Provided passage:
Once upon the skin, I found it to be still sweet, but less dominantly so – the florals were losing the battle to that dark woodiness. It was heavily woody and musty – a grainy sort of a smell, reminiscent of cedar chest full of chamomile.

It was that last impression that stuck with me as I wore this throughout the day. What I found really fascinating was how the note changed according to the proximity of the scent to my nose. If I was just doing something with my hands and the scent wafted up, it was most definitely the floral sweetness, but if I actually put nose to wrist and inhaled, I got no flowers at all, only cedar.

Darkly romantic does seem a good phrasing to describe this one. My only complaint is that I wish it might have lasted longer (but then, isn’t that so often the way of darkly romantic entanglements?). 12 hours after application, my wrists give my nothing. I smell like only skin. Even so, I was still able to get a hint of cedar at dinnertime, so this is certainly a scent that could last all day with a single midday reapplication.

The Scent of Bliss – Attic

Attic by Solstice Scents

The Official Product Description Sez:
Vanilla Accord, Western Red Cedar Heartwood EO, Osmanthus Attar, Sandalwood EO

Shake gently before each use. An aged cedar chest filled with fine fabrics, exquisite lace-overlay dresses, heirloom linens and crocheted tops, forgotten in the attic of the manor house. The scent of this cedar chest and the soft mustiness of stored linens with the beautiful, yet faded, perfume of the owner still detectable upon the fabric is captured in the Attic Perfume. A fine vanilla accord is paired with the most gorgeous red cedar heartwood EO, aged sandalwood EO and osmanthus attar. Attic starts out strong, with a burst of the cedar EO and vanilla accord but mellows into a sweet, woody, slightly musty and dusty fragrance that is exquisitely atmospheric. It shares some character with the Manor perfume and fans of Manor may enjoy Attic, especially if they like really gorgeous and true cedar essential oil. This cedar smells just like an aged piece of dried cedarwood and pairs wonderfully with the other notes on the dry down.

This is the first time that I have pulled the OPD of a scent and had it so exactly and unequivocally mirror my own experience of the scent.

On opening the bottle it hit my nose as WOOD. CEDAR wood, with a faint hint of pine. There was an undeniable overlay of dust, but largely the smell was woods and brass. There was a teasing tang, a metallic edge to the scent in the bottle.

Then I put it on my skin. Wood wood wood wood! It smells of old chests, of the fragrance found only in aging, decaying cedar. Over that floated the scent of clothing in trunks, natural fibers laid long ago to rest, warm and forgotten. Wood and dust and wood, dank stale air. Threaded through the middle of it was an extremely faint dried fruit (dried cherries, I thought, but looking at the OPD and searching up the scent of Osmanthus (which is said to be apricotty) it must be that) note.

Ten minutes dried, it settled into a soft smell of things stored and forgotten and aging – of dusty cloth in decaying, perserving cedar.

What you will do:
1 – Which ingredients does the official product description in the perfume review list for Attic?
2 – Copy out the entries below word for word. Begin at the line that has "Task: Click 过滤选定的变量(i)... button" and stop after the line that has "Looking at the screenshot, I should point(15,91).".

Provided data:
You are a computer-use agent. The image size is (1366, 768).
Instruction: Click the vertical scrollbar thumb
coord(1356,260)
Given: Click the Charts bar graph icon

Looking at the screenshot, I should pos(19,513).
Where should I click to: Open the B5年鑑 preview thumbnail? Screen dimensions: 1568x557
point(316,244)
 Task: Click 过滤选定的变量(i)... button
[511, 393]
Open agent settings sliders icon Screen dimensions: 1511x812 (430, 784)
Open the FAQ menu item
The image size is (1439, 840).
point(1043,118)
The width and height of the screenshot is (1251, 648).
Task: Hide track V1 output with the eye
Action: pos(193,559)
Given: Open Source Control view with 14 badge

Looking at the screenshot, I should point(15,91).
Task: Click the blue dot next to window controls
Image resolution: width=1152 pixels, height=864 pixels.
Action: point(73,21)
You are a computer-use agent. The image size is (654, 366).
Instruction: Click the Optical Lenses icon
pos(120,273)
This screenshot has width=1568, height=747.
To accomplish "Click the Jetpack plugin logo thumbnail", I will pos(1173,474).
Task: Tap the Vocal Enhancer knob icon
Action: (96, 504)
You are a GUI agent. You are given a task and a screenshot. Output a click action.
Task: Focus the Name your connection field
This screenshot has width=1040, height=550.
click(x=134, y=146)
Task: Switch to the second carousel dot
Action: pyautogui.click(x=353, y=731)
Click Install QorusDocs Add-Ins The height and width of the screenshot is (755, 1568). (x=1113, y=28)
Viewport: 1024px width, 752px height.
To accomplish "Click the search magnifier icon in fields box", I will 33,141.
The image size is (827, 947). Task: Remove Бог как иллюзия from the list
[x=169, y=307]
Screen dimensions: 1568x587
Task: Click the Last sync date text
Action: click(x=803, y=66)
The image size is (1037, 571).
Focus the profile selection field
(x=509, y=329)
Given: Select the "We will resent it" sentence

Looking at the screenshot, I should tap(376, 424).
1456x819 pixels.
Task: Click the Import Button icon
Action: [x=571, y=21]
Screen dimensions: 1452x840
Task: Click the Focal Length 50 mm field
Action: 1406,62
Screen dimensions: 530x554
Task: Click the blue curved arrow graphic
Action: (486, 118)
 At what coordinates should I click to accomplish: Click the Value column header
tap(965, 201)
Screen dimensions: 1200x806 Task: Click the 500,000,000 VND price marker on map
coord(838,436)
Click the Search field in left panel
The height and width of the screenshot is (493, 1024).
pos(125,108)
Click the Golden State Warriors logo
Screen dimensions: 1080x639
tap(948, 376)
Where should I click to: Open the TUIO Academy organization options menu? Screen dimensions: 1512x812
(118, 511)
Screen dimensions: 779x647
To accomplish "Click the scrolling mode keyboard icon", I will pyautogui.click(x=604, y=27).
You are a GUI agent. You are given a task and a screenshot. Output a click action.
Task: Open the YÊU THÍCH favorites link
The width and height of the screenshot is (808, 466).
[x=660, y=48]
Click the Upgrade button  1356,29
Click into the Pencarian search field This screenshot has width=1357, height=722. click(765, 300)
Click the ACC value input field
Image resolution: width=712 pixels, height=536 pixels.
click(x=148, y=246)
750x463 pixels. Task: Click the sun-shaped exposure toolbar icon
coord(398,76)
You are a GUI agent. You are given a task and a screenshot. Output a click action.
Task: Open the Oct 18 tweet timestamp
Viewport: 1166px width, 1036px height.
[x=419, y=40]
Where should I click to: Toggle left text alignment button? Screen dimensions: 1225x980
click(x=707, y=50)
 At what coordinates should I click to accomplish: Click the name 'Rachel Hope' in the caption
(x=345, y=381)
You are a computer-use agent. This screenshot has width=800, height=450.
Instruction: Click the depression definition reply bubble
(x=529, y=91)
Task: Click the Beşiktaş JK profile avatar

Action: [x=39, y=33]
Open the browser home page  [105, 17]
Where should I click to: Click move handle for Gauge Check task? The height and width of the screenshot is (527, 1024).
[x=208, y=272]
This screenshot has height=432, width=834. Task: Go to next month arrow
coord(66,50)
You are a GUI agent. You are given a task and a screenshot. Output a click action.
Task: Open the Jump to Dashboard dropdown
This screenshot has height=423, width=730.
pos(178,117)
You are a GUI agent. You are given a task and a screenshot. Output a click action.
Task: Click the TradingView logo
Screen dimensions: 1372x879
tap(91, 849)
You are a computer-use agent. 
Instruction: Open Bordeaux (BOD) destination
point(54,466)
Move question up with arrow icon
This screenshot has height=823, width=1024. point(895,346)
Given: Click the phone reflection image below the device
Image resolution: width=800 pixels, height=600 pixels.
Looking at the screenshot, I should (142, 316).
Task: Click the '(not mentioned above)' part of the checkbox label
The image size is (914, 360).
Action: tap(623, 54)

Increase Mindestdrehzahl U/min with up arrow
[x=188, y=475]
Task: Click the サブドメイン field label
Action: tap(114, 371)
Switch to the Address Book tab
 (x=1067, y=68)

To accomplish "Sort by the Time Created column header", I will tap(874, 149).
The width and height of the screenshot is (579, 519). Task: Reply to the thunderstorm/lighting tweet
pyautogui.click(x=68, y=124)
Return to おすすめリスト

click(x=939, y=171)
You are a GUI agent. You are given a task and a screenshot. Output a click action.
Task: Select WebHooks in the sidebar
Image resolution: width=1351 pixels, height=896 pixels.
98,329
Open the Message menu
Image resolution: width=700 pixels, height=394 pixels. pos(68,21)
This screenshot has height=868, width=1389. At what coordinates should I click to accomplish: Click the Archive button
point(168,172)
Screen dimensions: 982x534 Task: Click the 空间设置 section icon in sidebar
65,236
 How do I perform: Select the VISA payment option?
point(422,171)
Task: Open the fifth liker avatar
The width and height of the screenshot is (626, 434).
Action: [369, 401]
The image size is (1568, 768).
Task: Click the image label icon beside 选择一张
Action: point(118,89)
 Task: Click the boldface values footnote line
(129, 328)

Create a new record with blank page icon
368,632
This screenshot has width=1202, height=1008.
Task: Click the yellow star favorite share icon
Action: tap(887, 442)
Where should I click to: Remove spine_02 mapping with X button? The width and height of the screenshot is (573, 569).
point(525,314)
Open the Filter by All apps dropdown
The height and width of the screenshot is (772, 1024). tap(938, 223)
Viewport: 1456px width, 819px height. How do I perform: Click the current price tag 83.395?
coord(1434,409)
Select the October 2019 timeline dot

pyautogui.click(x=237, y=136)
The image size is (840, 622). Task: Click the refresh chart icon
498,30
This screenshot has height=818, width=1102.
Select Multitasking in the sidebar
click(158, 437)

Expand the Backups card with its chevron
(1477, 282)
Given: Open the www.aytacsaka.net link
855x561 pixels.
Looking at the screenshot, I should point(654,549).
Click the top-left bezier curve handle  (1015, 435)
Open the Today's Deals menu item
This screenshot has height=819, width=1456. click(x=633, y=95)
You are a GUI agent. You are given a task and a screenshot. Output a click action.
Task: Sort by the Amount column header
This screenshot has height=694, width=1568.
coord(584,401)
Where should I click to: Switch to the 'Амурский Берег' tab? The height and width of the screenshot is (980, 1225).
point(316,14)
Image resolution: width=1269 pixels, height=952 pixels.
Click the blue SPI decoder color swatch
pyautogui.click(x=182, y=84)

Solution set:
1 – Vanilla Accord, Western Red Cedar Heartwood EO, Osmanthus Attar, and Sandalwood EO.

2 –
 Task: Click 过滤选定的变量(i)... button
[511, 393]
Open agent settings sliders icon Screen dimensions: 1511x812 (430, 784)
Open the FAQ menu item
The image size is (1439, 840).
point(1043,118)
The width and height of the screenshot is (1251, 648).
Task: Hide track V1 output with the eye
Action: pos(193,559)
Given: Open Source Control view with 14 badge

Looking at the screenshot, I should point(15,91).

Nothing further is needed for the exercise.